Exercise input START

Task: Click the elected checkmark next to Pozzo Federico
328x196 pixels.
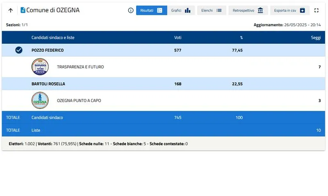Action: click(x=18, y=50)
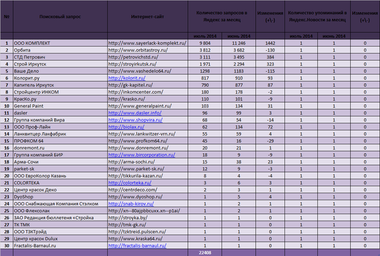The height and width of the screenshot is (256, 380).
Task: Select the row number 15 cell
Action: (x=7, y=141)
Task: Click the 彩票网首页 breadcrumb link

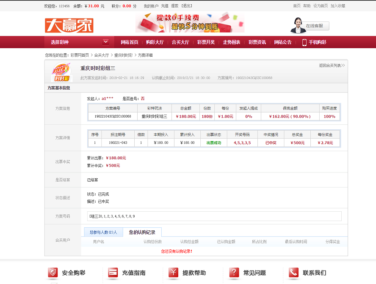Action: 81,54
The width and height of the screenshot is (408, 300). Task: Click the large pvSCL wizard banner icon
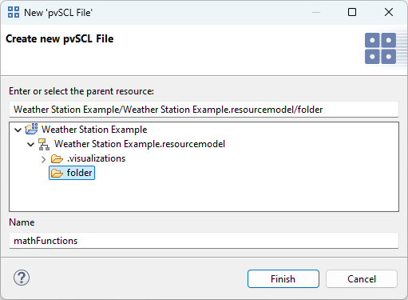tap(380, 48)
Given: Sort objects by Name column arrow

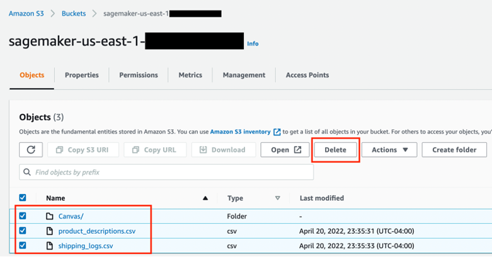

Exercise input END

Exercise →
Please transcribe, with no additions, the lines starting at the one that contains "Task: Click the 彩票网首页 breadcrumb link" and running through the last line of the entries, inclusive. Leave the pictures out.

The answer →
Task: Click the 彩票网首页 breadcrumb link

Action: 81,54
The width and height of the screenshot is (408, 300). Task: Click the large pvSCL wizard banner icon
tap(380, 48)
Given: Sort objects by Name column arrow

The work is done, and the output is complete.